Saved data entries:

- Opening Delimiter -

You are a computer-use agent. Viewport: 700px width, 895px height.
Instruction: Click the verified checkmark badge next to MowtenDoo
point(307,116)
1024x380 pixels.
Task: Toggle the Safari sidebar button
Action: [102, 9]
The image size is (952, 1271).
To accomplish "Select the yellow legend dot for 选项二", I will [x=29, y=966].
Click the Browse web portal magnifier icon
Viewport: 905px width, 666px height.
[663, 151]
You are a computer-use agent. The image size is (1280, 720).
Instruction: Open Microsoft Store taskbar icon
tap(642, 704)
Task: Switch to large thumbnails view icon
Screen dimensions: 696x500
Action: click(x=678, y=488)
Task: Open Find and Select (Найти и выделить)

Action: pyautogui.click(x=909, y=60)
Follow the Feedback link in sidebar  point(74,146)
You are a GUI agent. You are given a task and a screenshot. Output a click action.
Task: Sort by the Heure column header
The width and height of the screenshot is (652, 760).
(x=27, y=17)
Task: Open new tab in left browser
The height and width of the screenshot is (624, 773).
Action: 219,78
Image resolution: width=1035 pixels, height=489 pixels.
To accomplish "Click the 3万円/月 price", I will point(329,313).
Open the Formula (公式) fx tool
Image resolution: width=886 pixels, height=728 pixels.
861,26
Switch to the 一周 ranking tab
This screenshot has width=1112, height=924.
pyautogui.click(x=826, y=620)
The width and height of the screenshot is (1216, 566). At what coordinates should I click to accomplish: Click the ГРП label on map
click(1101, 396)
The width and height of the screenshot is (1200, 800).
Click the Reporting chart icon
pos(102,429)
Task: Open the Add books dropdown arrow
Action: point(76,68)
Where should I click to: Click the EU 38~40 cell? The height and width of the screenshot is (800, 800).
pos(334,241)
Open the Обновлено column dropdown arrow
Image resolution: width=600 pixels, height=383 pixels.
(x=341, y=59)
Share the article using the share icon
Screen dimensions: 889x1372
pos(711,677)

- Closing Delimiter -

WHAT IS NEEDED: Output every entry exactly as it appears.

COMPLETED EXERCISE:
You are a computer-use agent. Viewport: 700px width, 895px height.
Instruction: Click the verified checkmark badge next to MowtenDoo
point(307,116)
1024x380 pixels.
Task: Toggle the Safari sidebar button
Action: [102, 9]
The image size is (952, 1271).
To accomplish "Select the yellow legend dot for 选项二", I will [x=29, y=966].
Click the Browse web portal magnifier icon
Viewport: 905px width, 666px height.
[663, 151]
You are a computer-use agent. The image size is (1280, 720).
Instruction: Open Microsoft Store taskbar icon
tap(642, 704)
Task: Switch to large thumbnails view icon
Screen dimensions: 696x500
Action: click(x=678, y=488)
Task: Open Find and Select (Найти и выделить)

Action: pyautogui.click(x=909, y=60)
Follow the Feedback link in sidebar  point(74,146)
You are a GUI agent. You are given a task and a screenshot. Output a click action.
Task: Sort by the Heure column header
The width and height of the screenshot is (652, 760).
(x=27, y=17)
Task: Open new tab in left browser
The height and width of the screenshot is (624, 773).
Action: 219,78
Image resolution: width=1035 pixels, height=489 pixels.
To accomplish "Click the 3万円/月 price", I will point(329,313).
Open the Formula (公式) fx tool
Image resolution: width=886 pixels, height=728 pixels.
861,26
Switch to the 一周 ranking tab
This screenshot has width=1112, height=924.
pyautogui.click(x=826, y=620)
The width and height of the screenshot is (1216, 566). At what coordinates should I click to accomplish: Click the ГРП label on map
click(1101, 396)
The width and height of the screenshot is (1200, 800).
Click the Reporting chart icon
pos(102,429)
Task: Open the Add books dropdown arrow
Action: point(76,68)
Where should I click to: Click the EU 38~40 cell? The height and width of the screenshot is (800, 800).
pos(334,241)
Open the Обновлено column dropdown arrow
Image resolution: width=600 pixels, height=383 pixels.
(x=341, y=59)
Share the article using the share icon
Screen dimensions: 889x1372
pos(711,677)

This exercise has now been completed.